Re: Leakproofness of texteq()/textne()

2019-09-17 Thread Peter Eisentraut
On 2019-09-16 06:24, Tom Lane wrote:
> So it seems that the consensus is that it's okay to mark these
> functions leakproof, because if any of the errors they throw
> are truly reachable for other than data-corruption reasons,
> we would wish to try to prevent such errors.  (Maybe through
> upstream validity checks?  Hard to say how we'd do it exactly,
> when we don't have an idea what the problem is.)

Yeah, it seems like as we expand our Unicode capabilities, we will see
more cases like "it could fail here in theory, but it shouldn't happen
for normal data", and the answer can't be to call all that untrusted or
leaky.  It's the job of the database software to sort that out.
Obviously, it will require careful evaluation in each case.

> My inclination is to do the proleakproof changes in HEAD, but
> not touch v12.  The inconsistency in leakproof markings in v12
> is annoying but it's not a regression or security hazard, so
> I'm thinking it's not worth a late catversion bump to fix.

Sounds good, unless we do another catversion bump.

-- 
Peter Eisentraut  http://www.2ndQuadrant.com/
PostgreSQL Development, 24x7 Support, Remote DBA, Training & Services




Re: Leakproofness of texteq()/textne()

2019-09-15 Thread Tom Lane
Stephen Frost  writes:
> * Robert Haas (robertmh...@gmail.com) wrote:
>> On Thu, Sep 12, 2019 at 5:19 PM Tom Lane  wrote:
>>> However, if there is some character C that makes ICU misbehave like
>>> that, we are going to have problems with indexing strings containing C,
>>> whether we think varstr_cmp is leaky or not.  So I'm not sure that
>>> focusing our attention on leakiness is a helpful way to proceed.

>> That seems like a compelling argument to me.

> Agreed.

So it seems that the consensus is that it's okay to mark these
functions leakproof, because if any of the errors they throw
are truly reachable for other than data-corruption reasons,
we would wish to try to prevent such errors.  (Maybe through
upstream validity checks?  Hard to say how we'd do it exactly,
when we don't have an idea what the problem is.)

My inclination is to do the proleakproof changes in HEAD, but
not touch v12.  The inconsistency in leakproof markings in v12
is annoying but it's not a regression or security hazard, so
I'm thinking it's not worth a late catversion bump to fix.

Thoughts?

regards, tom lane




Re: Leakproofness of texteq()/textne()

2019-09-15 Thread Stephen Frost
Greetings,

* Robert Haas (robertmh...@gmail.com) wrote:
> On Thu, Sep 12, 2019 at 5:19 PM Tom Lane  wrote:
> > However, if there is some character C that makes ICU misbehave like
> > that, we are going to have problems with indexing strings containing C,
> > whether we think varstr_cmp is leaky or not.  So I'm not sure that
> > focusing our attention on leakiness is a helpful way to proceed.
> 
> That seems like a compelling argument to me.

Agreed.

Thanks,

Stephen


signature.asc
Description: PGP signature


Re: Leakproofness of texteq()/textne()

2019-09-13 Thread Robert Haas
On Thu, Sep 12, 2019 at 5:19 PM Tom Lane  wrote:
> However, if there is some character C that makes ICU misbehave like
> that, we are going to have problems with indexing strings containing C,
> whether we think varstr_cmp is leaky or not.  So I'm not sure that
> focusing our attention on leakiness is a helpful way to proceed.

That seems like a compelling argument to me.

-- 
Robert Haas
EnterpriseDB: http://www.enterprisedb.com
The Enterprise PostgreSQL Company




Re: Leakproofness of texteq()/textne()

2019-09-12 Thread Tom Lane
Robert Haas  writes:
> I wouldn't feel comfortable with ignoring information leaks that can
> happen with some valid strings but not others.

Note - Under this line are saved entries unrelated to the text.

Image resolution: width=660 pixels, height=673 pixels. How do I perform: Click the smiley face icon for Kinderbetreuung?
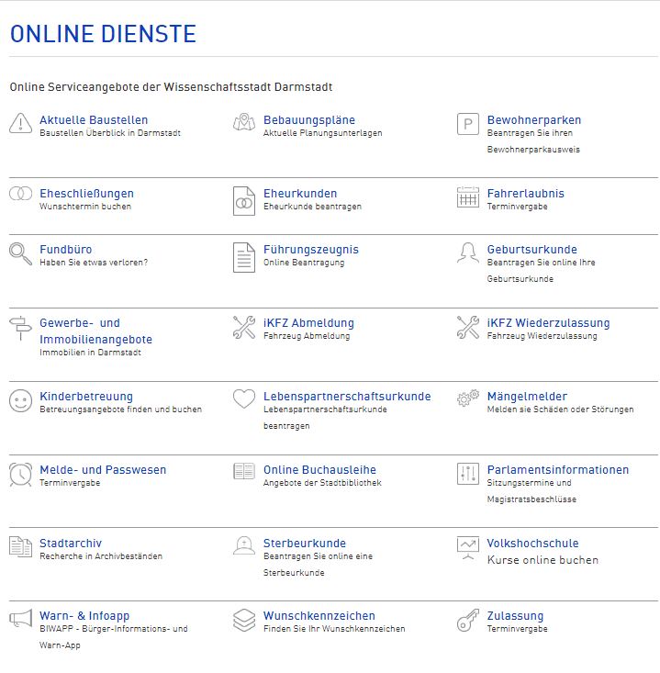coord(20,401)

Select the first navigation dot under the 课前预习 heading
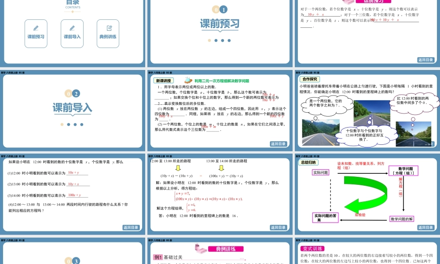tap(209, 40)
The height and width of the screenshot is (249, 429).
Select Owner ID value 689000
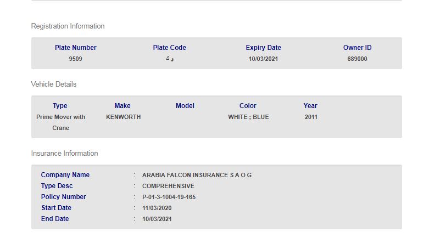tap(357, 59)
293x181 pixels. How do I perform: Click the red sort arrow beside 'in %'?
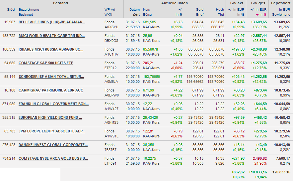[x=257, y=15]
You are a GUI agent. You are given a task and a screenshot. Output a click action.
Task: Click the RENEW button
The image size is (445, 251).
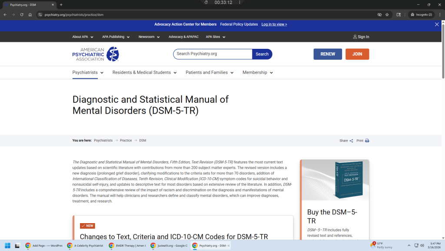pyautogui.click(x=328, y=54)
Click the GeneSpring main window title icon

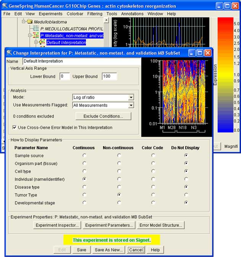tap(5, 6)
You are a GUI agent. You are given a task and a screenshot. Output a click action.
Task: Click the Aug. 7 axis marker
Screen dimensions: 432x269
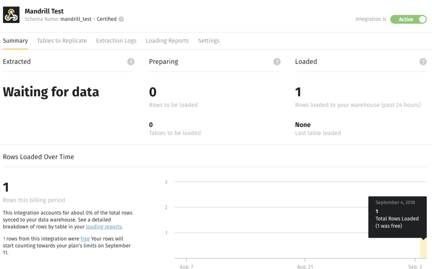pyautogui.click(x=186, y=266)
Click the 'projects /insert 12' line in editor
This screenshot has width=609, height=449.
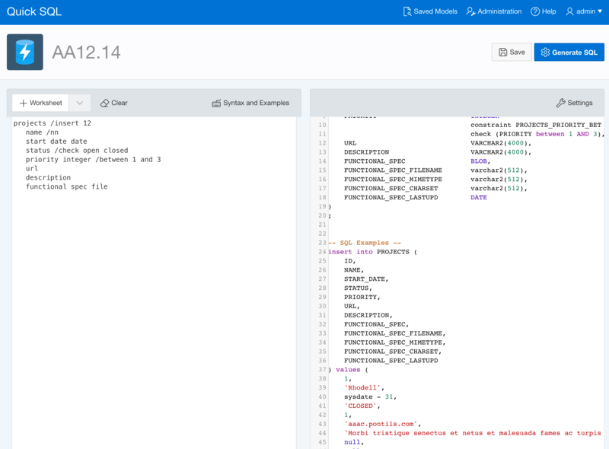pos(53,123)
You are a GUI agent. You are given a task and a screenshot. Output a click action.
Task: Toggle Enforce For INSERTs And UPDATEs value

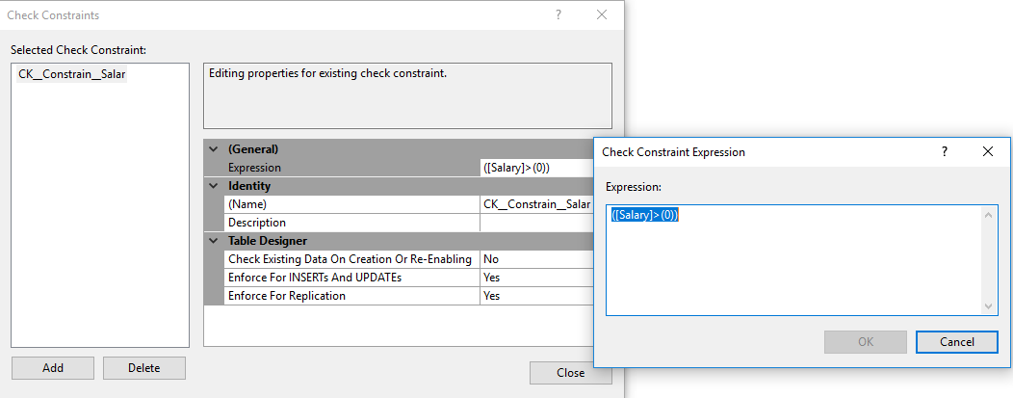(535, 278)
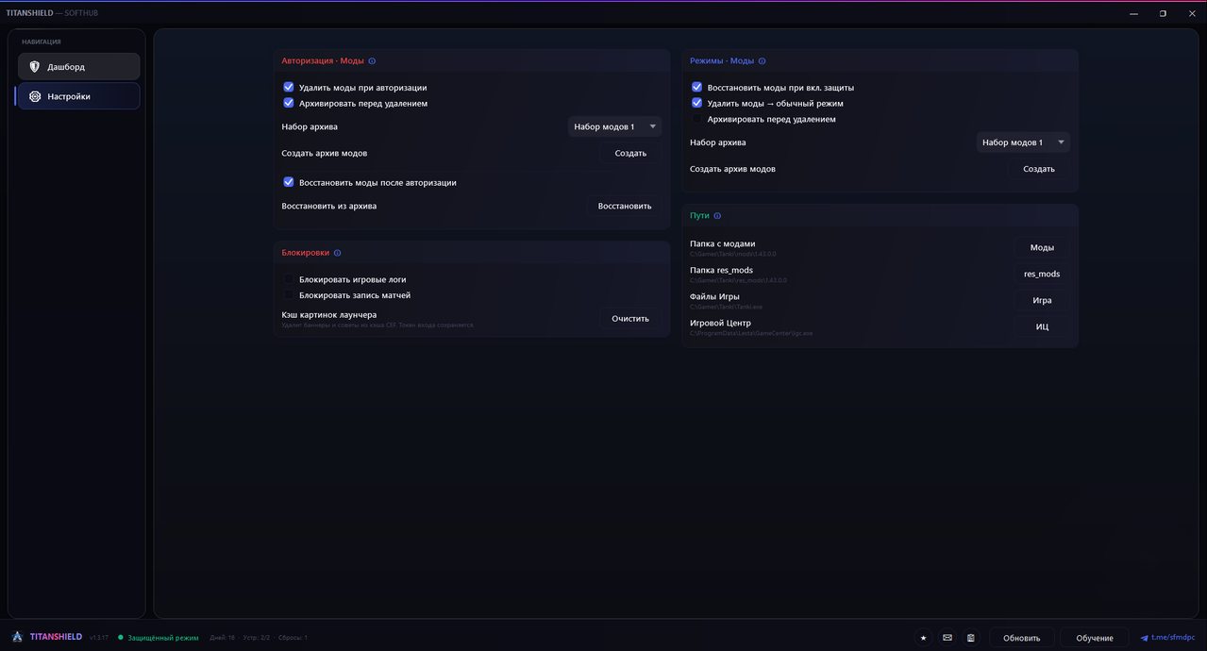The image size is (1207, 651).
Task: Open the Дашборд navigation item
Action: pyautogui.click(x=79, y=67)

That sounds like
> exactly the sort of information leak that we must prevent. The user
> can write arbitrary stuff in their query, potentially transforming
> strings so that the result hits the ERROR iff the original string had
> some arbitrary property P for which they wish to test.

Agreed.

> However, I wonder if there's any realistic case outside of an encoding
> conversion where such failures can occur. I would expect, perhaps
> naively, that the set of characters that can be represented by UTF-16
> is the same set as can be represented by UTF-8.

Unless Microsoft did something weird, that doesn't seem very likely.
I'm more worried about the possibility that ICU contains weird exception
cases that will make it fail to compare specific strings.  Noting
that ucnv_toUChars has an error indicator but ucol_strcoll does not,
it seems like again any such cases are going to boil down to
encoding conversion problems.

However, if there is some character C that makes ICU misbehave like
that, we are going to have problems with indexing strings containing C,
whether we think varstr_cmp is leaky or not.  So I'm not sure that
focusing our attention on leakiness is a helpful way to proceed.

regards, tom lane




Re: Leakproofness of texteq()/textne()

2019-09-12 Thread Robert Haas
On Thu, Sep 12, 2019 at 1:38 PM Tom Lane  wrote:
> In any case, from a purely theoretical viewpoint, such an error message
> *does* constitute a leak of information about the input strings.  Whether
> it's a usable leak is very debatable, but that's basically what we've
> got to decide.

I'm pretty content to ignore information leaks that can only happen if
the database is corrupt anyway.  If that's moving the goalposts at
all, it's about a quarter-inch.  I mean, a slightly differently
corrupted varlena would could crash the database entirely.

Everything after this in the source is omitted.